Search code examples
gispostgisshapefilepolygonsarcmap

Shapefile with overlapping polygons: calculate average values


I have a very big polygon shapefile with hundreds of features, often overlapping each other. Each of these features has a value stored in the attribute table. I simply need to calculate the average values in the areas where they overlap. I can imagine that this task requires several intricate steps: I was wondering if there is a straightforward methodology. I’m open to every kind of suggestion, I can use ArcMap, QGis, arcpy scripts, PostGis, GDAL… I just need ideas. Thanks!


Solution

  • After few attempts, I found a solution by rasterising all the features singularly and then performing cell statistics in order to calculate the average. See below the script I wrote, please do not hesitate to comment and improve it! Thanks!

        #This script processes a shapefile of snow persistence (area of interest: Afghanistan).
        #the input shapefile represents a month of snow cover and contains several features.
        #each feature represents a particular day and a particular snow persistence (low,medium,high,nodata)
        #these features are polygons multiparts, often overlapping.
        #a feature of a particular day can overlap a feature of another one, but features of the same day and with
        #different snow persistence can not overlap each other.
        #(potentially, each shapefile contains 31*4 feature).
        #the script takes the features singularly and exports each feature in a temporary shapefile
        #which contains only one feature.
        #Then, each feature is converted to raster, and after
        #a logical conditional expression gives a value to the pixel according the intensity (high=3,medium=2,low=1,nodata=skipped).
        #Finally, all these rasters are summed and divided by the number of days, in order to
        #calculate an average value.

Stored data:
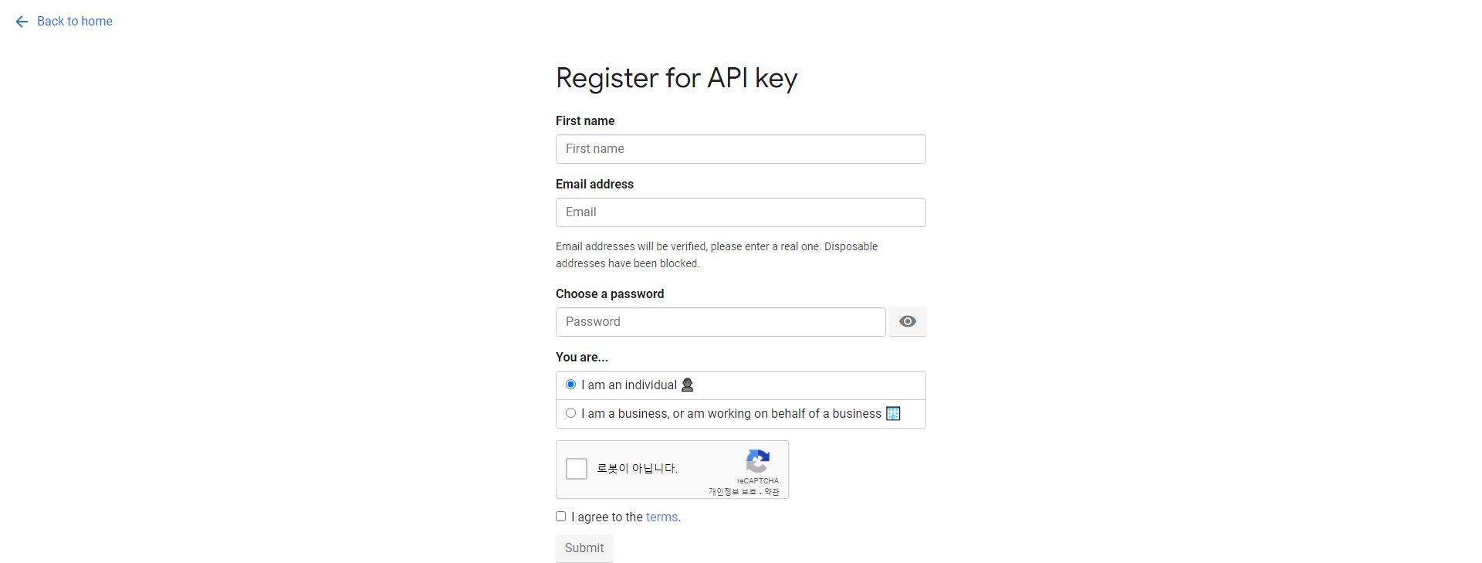Select the 'I am an individual' radio button
The width and height of the screenshot is (1482, 563).
click(x=571, y=385)
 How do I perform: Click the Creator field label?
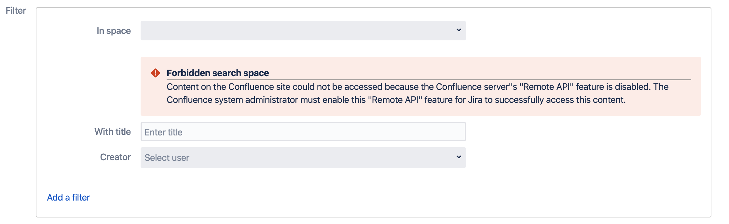tap(115, 157)
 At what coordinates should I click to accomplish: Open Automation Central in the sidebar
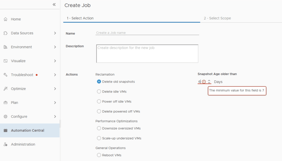[x=28, y=130]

▶ [WHAT IS BEING ASKED] Copy out the passage of the overlapping-polygons thread starting at "I have a very" and ending at "of interest: Afghanistan).". The stored data has no connection to the thread on overlapping polygons.

▶ [SOLUTION FOR THIS EXERCISE]
I have a very big polygon shapefile with hundreds of features, often overlapping each other. Each of these features has a value stored in the attribute table. I simply need to calculate the average values in the areas where they overlap. I can imagine that this task requires several intricate steps: I was wondering if there is a straightforward methodology. I’m open to every kind of suggestion, I can use ArcMap, QGis, arcpy scripts, PostGis, GDAL… I just need ideas. Thanks!


Solution

  • After few attempts, I found a solution by rasterising all the features singularly and then performing cell statistics in order to calculate the average. See below the script I wrote, please do not hesitate to comment and improve it! Thanks!

        #This script processes a shapefile of snow persistence (area of interest: Afghanistan).